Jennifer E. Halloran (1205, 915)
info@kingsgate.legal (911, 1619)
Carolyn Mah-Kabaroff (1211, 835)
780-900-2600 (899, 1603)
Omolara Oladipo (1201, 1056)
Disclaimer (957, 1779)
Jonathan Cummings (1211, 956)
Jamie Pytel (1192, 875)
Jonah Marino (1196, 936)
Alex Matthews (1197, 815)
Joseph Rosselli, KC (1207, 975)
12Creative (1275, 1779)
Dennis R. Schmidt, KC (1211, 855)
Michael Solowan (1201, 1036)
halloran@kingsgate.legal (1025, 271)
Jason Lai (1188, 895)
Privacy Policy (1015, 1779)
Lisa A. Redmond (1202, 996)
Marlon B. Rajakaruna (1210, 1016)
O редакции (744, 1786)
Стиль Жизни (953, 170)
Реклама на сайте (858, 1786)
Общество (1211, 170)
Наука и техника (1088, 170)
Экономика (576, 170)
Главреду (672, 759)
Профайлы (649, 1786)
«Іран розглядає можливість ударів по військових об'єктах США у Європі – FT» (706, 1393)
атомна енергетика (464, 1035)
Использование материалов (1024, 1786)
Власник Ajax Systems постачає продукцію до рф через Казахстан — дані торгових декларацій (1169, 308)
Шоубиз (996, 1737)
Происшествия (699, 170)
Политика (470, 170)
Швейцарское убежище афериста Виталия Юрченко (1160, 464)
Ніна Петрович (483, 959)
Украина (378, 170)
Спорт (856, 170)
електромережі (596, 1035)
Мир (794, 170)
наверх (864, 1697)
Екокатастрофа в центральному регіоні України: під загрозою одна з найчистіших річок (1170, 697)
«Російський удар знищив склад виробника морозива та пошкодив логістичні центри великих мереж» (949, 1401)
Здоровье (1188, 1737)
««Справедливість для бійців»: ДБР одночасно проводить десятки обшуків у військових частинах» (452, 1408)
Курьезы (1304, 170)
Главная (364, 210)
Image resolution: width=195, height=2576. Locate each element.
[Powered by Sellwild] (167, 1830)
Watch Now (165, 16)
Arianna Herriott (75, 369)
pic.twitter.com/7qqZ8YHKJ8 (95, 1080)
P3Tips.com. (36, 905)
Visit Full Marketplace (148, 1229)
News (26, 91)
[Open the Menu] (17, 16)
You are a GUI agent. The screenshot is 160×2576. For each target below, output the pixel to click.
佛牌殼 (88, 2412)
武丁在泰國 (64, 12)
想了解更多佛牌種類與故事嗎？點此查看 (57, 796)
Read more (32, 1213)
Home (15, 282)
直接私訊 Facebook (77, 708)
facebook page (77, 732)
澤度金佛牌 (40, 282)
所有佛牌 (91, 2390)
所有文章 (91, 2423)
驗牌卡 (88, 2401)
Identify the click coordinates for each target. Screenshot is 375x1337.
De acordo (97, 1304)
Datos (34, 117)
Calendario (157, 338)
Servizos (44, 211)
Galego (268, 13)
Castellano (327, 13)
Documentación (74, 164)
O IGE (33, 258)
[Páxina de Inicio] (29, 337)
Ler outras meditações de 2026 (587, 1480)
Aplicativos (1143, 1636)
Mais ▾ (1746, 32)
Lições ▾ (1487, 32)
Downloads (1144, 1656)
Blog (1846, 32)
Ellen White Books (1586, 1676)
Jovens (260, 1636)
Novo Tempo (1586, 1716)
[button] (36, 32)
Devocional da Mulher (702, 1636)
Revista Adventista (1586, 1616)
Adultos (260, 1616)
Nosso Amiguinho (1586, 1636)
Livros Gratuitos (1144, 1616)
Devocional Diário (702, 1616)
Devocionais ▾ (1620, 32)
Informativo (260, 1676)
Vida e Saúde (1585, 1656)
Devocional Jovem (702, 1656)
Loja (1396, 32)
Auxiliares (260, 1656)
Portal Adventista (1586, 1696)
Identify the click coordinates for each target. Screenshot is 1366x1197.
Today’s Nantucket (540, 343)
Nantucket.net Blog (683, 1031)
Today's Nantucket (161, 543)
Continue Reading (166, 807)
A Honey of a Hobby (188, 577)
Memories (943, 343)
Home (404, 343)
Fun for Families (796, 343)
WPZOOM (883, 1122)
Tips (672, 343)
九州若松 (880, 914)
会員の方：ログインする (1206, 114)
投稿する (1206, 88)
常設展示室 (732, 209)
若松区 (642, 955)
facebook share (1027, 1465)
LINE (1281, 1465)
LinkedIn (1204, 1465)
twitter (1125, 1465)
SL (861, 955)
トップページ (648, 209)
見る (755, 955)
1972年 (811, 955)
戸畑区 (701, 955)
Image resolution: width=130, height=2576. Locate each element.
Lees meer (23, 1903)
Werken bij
——————————
Assignment.
For the word "Locate", say how many lines of the listing include it; give nothing but the number.

Solution for this task.
2